Directions:
(a) Answer these questions from the article on Bernie Sanders and the Democratic Party:
(i) In what month and year did Sanders announce his presidential run?
(ii) Which news outlet called him an "unlikely candidate for the Democratic nomination"?
(iii) How many primaries and caucuses did Sanders eventually win?
(b) Resume the article about Bernie Sanders and the Democratic Party, picking up right after its final sentence.

─── Page text ───

If you asked the muse of American politics to go Homeric on you and sing of the man who caused the Democratic Party to wander in a wilderness of existential terrors and identity crises since 2016, she might mistakenly start a ditty that was only about Donald Trump.
After all, the president has been the focus of massive protests since his election, and his has seemingly been the only name on the lips of Democratic politicians as they campaign to regain control of the House and Senate this year. He is Twitter logorrheic in the face of tragedy and scandal, and his policies are anathema to the values and ideals of the Obama administration, already a golden age in many Democrats’ eyes.
But Trump is not the only figure to have triggered the soul-searching. “People should not underestimate me,” said a crotchety, largely unknown senator from Vermont named Bernie Sanders when he announced his presidential run in April 2015. People did, of course. Hillary Clinton was seen as the party’s sole viable option and Sanders, as CNN put it, was an “unlikely candidate for the Democratic nomination, primarily because he has never been a registered member of the party and calls himself a ‘democratic socialist.’”
Three years ago, that ideology only existed at the margins of American life. History students might have heard of home-grown socialists such as Eugene Debs, but these were figures from a time out of mind, decades before the Cold War. The idea of socialism as a positive force in the world was alien to most Americans. The policies of progressive Democrats since the New Deal might have overlapped with those of social democrats in Europe, but their emphasis was always on the American dream—enabling people to rise up from their class, rather than impelling them to rise up with it.
Post-financial crisis, however, Sanders demonstrated that socialism didn’t have to be so alien anymore. Indeed, he proved it could be an electrifying force in American political life. He packed rallies, first in Iowa and New Hampshire, then around the country. With nothing resembling the connections of Clinton—a former first lady, secretary of state and nearly the Democratic candidate in 2008—and none of her big money donors, Sanders eventually won 23 primaries and caucuses.

─── Data ───

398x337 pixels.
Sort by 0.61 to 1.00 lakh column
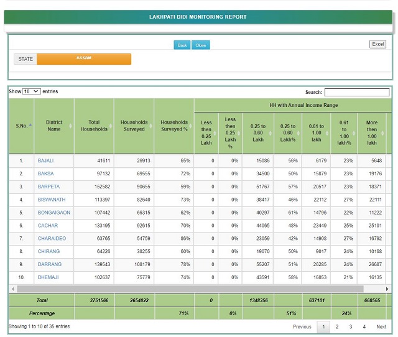316,133
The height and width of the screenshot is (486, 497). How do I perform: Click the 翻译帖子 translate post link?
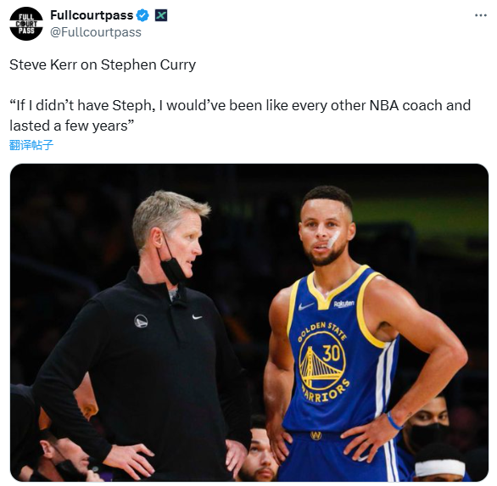(31, 145)
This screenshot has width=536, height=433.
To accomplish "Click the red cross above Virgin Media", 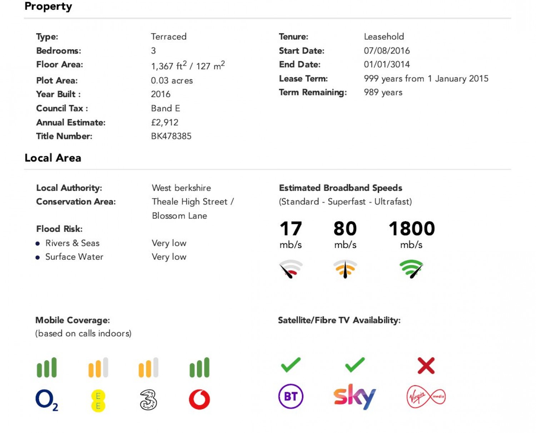I will [426, 365].
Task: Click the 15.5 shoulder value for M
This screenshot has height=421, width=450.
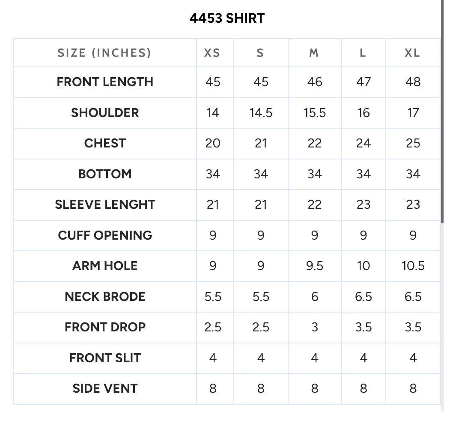Action: pos(315,113)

───

Per-task outputs:
(a)
(i) April 2015
(ii) CNN
(iii) 23

(b)
Sanders may not have started out with many resources, but he became an overnight celebrity on the strength of his utterly charmless—and thus somehow ultimately charming—harangues about America’s yawning class inequities and a political system made rotten by corporate money. And ever since that night in November 2016, when malcontent rust-belt state voters swung it for Trump, the American left has been haunted by the question as to whether Sanders might have fared better against him.
Since that year, membership in the Democratic Socialists of America has grown from 6,000 to 49,000. It is not a party as such—some states make it tough to get on the ballot without a Democratic or Republican affiliation—but instead a political organisation that throws itself behind candidates who might further its ends. In parallel, red roses have begun to appear in Twitter profiles, indicating the user’s level of socialist “wokeness.” The New York Times recently published an online quiz: “Are You A Democratic Socialist?”
In June, a 28-year-old DSA member, Alexandria Ocasio-Cortez, won a surprise primary victory over a member of the Democrats’ congressional leadership, stoking national interest in the DSA movement. Ocasio-Cortez’s win in the safely Democratic district in New York led many liberals and conservatives alike to muse that socialism was slowly becoming the dominant ideology of the Democratic Party.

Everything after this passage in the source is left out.